Editor’s Note: Marci Malzahn, author of “Maximizing Talent – An Inspirational Guide for New Leaders No Matter Your Age,” invited women who hold leadership positions at community banks to share how they’ve nurtured their own leadership talents and to offer others advice on how they might someday lead too. Previously, Peg Scott, chair, CEO/CFO of Union State Bank, Greenfield, Iowa; Heidi Gesell, president & CEO of Bank Cherokee, St. Paul, Minn., and Nichol Beckstrand, president of Minnesota Multi-Housing Association, offered their insights.
Vice Chair of the Board
Village Bank, St. Francis, Minn.
Q: How have you nurtured your leadership talents?
By coaching, listening and giving myself 48 hours. I am a fiery red; I am an influencer. It’s important to recognize your strengths and how to use them situationally.
Coaching helped me slow down, understand my team’s strengths, and create a common language to deliver messages respectfully. Learning how to work and play together is important for a team to stay together.
Listen. And then listen some more. Listen to your colleagues, your kids, your podcasts, your music. Don’t stop listening and learning. I find ideas everywhere. Keep an open mind and you will discover solutions.
My strengths often lead me to believe I have found the answer in three seconds. Experience has taught me I find the right answer for the team, and the community, usually a day or two later. Don’t be afraid to pause; pausing is powerful; pausing is responsible. In 48 hours, magic can happen.
Q: What advice would you give your younger self knowing what you know today?
Be yourself. As a young woman I spent so much time trying to prove who I was instead of focusing on exactly who I am. Who I am is good enough. So, it’s okay to act like a lady; it’s okay to not golf. Although every experience is invaluable, feeling comfortable in your own skin is really a superpower. Knowing and feeling confident in your abilities is really cool.
Q: What leadership qualities are most prized at your bank today?
Accountability, laser focus, curiosity, and creative and critical thinking. It’s an exciting time to be a community banker. The big banks are sweeping in and the family banks are selling. By coming home and joining my dad, Village Bank was able to make the commitment to stay.

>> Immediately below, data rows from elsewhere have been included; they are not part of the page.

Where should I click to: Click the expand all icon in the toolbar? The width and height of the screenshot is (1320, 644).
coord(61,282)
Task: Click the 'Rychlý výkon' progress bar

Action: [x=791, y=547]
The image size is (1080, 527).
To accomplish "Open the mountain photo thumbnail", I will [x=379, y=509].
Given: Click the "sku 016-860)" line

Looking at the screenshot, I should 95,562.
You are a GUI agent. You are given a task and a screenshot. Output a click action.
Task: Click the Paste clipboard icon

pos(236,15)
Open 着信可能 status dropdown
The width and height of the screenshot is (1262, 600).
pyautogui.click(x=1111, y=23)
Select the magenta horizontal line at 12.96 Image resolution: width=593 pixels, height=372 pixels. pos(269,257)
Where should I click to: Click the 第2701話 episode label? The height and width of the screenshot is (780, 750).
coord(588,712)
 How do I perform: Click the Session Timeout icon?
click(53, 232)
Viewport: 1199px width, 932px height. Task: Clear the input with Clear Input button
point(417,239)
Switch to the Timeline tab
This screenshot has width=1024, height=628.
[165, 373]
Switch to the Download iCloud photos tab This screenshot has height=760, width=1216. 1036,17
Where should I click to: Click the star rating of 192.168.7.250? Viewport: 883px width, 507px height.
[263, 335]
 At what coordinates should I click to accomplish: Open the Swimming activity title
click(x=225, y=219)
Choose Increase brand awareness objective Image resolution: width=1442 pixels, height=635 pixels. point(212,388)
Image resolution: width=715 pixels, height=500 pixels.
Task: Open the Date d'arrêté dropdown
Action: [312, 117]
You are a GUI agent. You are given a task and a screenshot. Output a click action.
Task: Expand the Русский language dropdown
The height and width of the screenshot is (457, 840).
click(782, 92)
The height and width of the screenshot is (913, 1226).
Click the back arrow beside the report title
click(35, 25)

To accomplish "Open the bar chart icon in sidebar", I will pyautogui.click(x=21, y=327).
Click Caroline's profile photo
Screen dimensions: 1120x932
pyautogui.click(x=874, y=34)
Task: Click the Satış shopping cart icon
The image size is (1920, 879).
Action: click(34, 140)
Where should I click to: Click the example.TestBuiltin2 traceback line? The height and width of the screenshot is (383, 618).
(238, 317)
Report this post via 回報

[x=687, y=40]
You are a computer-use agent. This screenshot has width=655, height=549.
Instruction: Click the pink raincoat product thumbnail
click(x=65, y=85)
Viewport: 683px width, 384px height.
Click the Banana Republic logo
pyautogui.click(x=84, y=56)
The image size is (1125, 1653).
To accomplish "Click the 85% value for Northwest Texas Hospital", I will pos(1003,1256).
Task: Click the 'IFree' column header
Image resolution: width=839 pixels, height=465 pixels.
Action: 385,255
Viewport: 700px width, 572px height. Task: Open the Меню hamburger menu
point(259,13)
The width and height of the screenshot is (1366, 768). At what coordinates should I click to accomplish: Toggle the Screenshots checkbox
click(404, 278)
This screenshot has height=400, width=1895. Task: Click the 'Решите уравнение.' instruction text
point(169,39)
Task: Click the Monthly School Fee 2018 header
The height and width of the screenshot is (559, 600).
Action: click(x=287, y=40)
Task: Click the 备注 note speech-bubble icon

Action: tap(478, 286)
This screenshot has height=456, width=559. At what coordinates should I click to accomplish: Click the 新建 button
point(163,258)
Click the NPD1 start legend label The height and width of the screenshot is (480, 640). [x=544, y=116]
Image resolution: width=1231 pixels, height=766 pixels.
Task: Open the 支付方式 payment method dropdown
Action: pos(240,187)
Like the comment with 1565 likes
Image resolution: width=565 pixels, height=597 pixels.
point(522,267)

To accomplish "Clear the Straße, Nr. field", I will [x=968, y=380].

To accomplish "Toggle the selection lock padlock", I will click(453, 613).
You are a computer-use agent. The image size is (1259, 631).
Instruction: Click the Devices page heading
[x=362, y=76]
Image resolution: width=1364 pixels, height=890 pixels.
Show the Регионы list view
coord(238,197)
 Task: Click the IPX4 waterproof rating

Accountability to our community challenges “Villagers” to think outside the box on products and services. Laser focus and an obligation to service creates a culture that is infectious. Creative and critical thinking allows us to think about our verticals and what special products we can create. Curiosity makes sure we never stop thinking, “what’s next?”
It’s important to recognize community banks’ commitment — shout it from the rooftops — and be proud. It’s a choice that could appear difficult in today’s environment, but is worth every minute when you meet the people I work with.